DATA EXCERPTS: Begin
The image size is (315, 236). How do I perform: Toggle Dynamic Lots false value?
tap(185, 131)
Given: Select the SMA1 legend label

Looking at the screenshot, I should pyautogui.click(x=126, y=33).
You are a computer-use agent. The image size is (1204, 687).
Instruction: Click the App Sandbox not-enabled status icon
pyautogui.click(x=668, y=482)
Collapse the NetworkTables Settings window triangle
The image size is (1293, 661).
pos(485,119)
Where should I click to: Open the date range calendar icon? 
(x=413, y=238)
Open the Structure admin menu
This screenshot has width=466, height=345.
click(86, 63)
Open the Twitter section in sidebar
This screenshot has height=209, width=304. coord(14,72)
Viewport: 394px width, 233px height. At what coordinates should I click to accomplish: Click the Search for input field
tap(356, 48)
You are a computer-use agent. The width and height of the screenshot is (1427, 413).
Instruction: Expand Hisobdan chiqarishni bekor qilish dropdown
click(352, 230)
DATA EXCERPTS: End
Starting with the line that has "Viewport: 394px width, 233px", print each remaining line of the listing exactly.

Viewport: 394px width, 233px height. At what coordinates should I click to accomplish: Click the Search for input field
tap(356, 48)
You are a computer-use agent. The width and height of the screenshot is (1427, 413).
Instruction: Expand Hisobdan chiqarishni bekor qilish dropdown
click(352, 230)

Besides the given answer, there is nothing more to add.